One thing had to be said for Sally, without hesitation: she was smart. She wasn’t much of a stylist in her manner of speaking, but she knew how to wear her inexpensive clothes with distinction. She had the figure to do it; walked with an effortless grace, with no defensive swagger, no affection, no self-consciousness. Barbara had no occasion to feel apologetic on behalf of her pretty guest’s manners or appearance. Of course, Sally’s uncouth slang gave her away, but this was probably a superficial accomplishment that might be easily rubbed off if anyone should go to the bother of taking the attractive girl in hand. Any really capable sculptor could chip away the few defacing adherences and encrustations that kept Sally from being admirable. Her cheap lingo, for example; or was it so cheap? It might be costing her as much as twenty-five dollars a week to talk like an alley-rat. She might get a good job if she mended her speech.
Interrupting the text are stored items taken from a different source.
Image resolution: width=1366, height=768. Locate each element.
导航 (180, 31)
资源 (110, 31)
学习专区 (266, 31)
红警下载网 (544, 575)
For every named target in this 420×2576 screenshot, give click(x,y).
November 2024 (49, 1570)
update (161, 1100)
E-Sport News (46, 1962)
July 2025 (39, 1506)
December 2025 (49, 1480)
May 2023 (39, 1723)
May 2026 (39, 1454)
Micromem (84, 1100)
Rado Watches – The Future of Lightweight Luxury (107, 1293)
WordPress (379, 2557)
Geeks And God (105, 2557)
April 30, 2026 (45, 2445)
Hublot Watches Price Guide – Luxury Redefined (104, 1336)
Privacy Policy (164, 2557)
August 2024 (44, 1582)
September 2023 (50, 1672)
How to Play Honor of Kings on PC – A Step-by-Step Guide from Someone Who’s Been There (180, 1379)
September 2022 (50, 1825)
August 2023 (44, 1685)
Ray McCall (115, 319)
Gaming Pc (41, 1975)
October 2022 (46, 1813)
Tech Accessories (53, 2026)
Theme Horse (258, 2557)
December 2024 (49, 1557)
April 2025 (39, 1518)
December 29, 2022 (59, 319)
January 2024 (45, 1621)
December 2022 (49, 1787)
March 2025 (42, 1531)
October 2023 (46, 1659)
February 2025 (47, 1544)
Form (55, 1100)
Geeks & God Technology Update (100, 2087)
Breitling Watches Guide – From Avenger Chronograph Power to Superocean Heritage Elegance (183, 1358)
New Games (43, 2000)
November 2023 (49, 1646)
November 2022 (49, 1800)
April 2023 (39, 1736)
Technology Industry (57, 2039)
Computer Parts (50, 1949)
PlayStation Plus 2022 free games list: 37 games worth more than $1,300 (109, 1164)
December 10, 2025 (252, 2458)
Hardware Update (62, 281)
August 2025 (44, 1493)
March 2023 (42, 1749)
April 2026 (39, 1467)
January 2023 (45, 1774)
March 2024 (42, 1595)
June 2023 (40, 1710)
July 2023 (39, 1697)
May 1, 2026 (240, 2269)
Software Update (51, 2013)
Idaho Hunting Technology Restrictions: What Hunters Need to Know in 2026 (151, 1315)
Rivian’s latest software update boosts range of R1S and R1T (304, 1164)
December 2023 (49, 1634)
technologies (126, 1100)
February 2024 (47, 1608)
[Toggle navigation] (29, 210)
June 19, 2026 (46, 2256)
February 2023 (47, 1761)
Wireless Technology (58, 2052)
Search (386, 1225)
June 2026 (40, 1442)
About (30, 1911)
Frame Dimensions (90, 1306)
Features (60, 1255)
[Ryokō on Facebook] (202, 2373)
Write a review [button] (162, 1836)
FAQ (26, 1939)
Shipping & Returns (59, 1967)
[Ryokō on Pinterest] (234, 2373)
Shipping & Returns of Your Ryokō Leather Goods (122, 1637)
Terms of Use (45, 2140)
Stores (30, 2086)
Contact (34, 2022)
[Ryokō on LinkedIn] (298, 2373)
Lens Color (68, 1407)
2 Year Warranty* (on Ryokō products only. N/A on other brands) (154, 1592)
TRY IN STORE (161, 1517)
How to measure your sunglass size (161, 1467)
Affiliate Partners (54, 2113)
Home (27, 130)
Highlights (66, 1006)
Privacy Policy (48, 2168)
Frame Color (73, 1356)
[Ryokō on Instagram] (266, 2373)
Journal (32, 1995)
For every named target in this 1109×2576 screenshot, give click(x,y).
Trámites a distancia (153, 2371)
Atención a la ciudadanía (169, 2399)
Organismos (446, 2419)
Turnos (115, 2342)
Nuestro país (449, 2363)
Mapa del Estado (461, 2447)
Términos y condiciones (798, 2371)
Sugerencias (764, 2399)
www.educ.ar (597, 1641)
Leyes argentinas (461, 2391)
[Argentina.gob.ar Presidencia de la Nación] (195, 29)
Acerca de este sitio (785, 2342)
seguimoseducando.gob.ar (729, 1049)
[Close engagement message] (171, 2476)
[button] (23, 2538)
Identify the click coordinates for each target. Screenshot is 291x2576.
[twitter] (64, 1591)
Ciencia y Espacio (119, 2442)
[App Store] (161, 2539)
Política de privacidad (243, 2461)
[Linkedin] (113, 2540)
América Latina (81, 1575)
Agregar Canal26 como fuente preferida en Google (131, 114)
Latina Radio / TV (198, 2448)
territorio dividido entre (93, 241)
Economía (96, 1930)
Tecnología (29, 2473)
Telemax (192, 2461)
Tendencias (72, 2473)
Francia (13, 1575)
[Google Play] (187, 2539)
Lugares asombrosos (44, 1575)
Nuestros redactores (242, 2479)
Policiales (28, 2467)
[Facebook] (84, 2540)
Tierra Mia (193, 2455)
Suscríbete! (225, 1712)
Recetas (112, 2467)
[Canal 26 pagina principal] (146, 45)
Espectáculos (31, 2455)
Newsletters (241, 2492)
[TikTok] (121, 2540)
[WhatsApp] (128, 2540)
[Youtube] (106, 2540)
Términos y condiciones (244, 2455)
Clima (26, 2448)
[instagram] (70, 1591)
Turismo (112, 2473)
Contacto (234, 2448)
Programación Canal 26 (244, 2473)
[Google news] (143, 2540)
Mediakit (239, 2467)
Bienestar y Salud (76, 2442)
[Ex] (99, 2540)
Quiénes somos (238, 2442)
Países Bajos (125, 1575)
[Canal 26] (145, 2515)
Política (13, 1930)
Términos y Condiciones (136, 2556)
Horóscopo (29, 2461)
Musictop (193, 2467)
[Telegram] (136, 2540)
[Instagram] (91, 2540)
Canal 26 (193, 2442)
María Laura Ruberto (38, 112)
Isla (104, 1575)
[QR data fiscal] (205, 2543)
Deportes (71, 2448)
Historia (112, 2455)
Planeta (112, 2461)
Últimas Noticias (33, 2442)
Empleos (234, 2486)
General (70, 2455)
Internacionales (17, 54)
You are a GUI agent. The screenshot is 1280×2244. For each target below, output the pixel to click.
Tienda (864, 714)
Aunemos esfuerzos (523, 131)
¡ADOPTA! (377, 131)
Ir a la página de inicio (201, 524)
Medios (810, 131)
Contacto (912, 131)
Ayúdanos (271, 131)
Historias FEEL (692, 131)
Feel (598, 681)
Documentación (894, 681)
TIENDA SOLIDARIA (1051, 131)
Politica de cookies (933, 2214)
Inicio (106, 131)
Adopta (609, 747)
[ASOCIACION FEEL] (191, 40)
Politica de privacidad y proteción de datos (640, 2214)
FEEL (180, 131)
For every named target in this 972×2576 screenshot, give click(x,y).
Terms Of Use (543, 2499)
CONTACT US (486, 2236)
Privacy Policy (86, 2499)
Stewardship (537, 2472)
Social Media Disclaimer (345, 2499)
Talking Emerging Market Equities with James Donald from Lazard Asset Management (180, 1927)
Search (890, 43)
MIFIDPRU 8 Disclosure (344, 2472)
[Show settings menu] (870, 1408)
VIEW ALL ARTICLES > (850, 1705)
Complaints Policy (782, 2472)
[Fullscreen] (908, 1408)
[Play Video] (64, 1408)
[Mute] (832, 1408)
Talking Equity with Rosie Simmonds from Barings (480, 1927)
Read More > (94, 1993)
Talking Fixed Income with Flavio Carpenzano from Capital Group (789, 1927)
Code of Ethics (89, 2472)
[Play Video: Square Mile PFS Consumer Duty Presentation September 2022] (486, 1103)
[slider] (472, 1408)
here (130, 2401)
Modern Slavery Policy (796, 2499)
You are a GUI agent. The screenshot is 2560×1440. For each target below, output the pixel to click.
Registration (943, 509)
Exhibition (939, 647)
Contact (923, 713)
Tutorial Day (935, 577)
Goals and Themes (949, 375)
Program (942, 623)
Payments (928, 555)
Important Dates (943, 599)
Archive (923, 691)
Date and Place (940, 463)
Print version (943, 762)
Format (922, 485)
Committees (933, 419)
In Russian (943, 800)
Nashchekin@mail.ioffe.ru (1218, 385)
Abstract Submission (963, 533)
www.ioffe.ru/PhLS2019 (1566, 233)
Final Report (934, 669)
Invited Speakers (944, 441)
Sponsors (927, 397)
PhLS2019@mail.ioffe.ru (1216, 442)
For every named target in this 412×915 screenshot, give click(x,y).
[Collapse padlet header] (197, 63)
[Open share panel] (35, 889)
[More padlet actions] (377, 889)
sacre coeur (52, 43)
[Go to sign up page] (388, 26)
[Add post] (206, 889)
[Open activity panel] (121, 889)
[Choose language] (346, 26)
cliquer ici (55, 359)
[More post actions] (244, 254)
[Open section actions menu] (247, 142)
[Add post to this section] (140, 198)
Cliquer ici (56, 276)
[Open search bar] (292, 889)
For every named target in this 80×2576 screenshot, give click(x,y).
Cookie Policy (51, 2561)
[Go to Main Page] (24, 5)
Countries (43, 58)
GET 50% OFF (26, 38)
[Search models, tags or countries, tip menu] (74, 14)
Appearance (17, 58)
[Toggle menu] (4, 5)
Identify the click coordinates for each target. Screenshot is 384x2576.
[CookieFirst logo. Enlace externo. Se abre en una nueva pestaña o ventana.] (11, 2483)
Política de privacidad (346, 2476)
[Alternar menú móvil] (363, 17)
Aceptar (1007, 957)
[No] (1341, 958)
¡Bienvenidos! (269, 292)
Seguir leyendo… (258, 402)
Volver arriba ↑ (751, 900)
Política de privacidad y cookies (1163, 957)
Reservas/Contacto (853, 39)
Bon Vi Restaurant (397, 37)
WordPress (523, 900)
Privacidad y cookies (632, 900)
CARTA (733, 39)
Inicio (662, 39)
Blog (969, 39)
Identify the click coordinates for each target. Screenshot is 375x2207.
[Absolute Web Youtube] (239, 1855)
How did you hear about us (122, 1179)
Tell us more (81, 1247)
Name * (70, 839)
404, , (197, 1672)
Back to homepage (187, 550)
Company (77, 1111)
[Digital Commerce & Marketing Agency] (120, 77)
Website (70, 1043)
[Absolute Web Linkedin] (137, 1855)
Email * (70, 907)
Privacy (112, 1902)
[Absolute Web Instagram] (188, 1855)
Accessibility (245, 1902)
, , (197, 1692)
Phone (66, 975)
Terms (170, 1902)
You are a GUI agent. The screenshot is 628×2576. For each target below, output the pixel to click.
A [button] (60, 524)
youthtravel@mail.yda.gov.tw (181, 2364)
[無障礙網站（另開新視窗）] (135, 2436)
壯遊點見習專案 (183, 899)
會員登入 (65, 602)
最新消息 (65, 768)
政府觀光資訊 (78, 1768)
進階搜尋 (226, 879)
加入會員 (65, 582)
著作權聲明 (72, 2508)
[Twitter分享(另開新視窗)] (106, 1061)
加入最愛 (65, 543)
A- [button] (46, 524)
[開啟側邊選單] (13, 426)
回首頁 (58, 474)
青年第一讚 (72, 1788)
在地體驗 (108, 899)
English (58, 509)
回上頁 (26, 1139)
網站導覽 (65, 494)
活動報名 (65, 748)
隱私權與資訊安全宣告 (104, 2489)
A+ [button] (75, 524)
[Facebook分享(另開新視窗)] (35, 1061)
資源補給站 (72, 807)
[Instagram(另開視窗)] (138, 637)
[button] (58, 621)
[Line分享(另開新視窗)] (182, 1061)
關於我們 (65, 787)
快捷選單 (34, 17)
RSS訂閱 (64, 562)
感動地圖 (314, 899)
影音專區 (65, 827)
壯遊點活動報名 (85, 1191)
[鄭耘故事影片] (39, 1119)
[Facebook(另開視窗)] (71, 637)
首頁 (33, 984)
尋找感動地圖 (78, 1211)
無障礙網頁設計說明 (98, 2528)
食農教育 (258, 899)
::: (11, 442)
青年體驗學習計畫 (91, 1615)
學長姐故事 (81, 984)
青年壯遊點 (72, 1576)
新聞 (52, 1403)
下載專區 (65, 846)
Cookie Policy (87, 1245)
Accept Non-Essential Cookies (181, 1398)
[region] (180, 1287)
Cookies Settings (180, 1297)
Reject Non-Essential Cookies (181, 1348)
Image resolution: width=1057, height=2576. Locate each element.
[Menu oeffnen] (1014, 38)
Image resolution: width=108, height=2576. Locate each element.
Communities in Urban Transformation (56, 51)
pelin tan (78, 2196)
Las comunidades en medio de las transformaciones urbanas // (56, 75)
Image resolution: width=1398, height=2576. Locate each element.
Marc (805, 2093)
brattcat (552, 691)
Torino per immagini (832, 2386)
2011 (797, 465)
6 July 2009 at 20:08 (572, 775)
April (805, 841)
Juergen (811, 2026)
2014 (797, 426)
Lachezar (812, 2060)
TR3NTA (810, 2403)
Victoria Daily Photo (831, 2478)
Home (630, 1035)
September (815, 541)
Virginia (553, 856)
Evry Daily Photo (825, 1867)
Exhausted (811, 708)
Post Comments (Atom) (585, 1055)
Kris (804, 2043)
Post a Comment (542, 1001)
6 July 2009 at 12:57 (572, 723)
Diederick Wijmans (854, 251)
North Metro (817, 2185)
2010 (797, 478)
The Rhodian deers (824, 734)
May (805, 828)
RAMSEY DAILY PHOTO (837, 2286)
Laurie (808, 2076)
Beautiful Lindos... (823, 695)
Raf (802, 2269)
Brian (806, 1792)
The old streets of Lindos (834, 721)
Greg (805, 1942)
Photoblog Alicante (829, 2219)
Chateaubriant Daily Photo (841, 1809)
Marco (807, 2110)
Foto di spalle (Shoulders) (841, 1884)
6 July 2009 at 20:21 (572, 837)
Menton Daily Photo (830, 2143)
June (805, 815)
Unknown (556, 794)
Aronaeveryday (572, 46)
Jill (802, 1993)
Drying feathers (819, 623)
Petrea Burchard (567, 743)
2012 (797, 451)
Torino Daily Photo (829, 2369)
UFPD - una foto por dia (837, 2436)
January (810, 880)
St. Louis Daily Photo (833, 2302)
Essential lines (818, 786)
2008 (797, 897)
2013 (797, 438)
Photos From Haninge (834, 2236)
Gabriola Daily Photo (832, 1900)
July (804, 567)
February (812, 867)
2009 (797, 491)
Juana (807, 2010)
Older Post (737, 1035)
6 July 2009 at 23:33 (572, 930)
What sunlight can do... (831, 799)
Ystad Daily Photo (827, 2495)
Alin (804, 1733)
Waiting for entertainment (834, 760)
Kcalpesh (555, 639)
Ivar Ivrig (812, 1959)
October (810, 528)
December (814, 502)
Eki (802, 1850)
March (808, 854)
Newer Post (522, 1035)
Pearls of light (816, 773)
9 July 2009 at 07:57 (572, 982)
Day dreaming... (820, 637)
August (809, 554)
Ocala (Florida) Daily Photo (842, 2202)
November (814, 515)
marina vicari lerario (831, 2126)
‘Um-hum,’ umhummed Sally, when Barbara launched upon her queer experience at the Cathedral. ‘I’ve heard of him. He’s the crippled preacher. Gosh—I wouldn’t go up there and talk with him like that—not for a hundred dollars!’ Aware that this was mere boasting, she hastened to retract the extravagance. ‘Oh, yes, I would, too,’ she confessed with a childish shrug. ‘There isn’t anything I wouldn’t do for a hundred dollars.’
So—there you were, reflected Barbara; Sally’s heart crying out for money to buy the pretty things she wanted, while she herself was trying to escape from her money long enough to discover what sort of person she really was—without it. She was tempted to say as much to Sally, in response to the startling candor of her recent declaration, but felt the time wasn’t ripe for it, and continued with her strange narrative.
‘I think you’re very silly, Barbara, if you ask me,’ observed Sally, upon arrival at the narrow bottom of her tall parfait glass. ‘Why—anybody would like you! Even I like you—without knowing you—and there’s almost no one that I really care for.’
‘Your family, of course,’ interposed Barbara, not quite satisfied with having said that, for it sounded a bit smug, she feared.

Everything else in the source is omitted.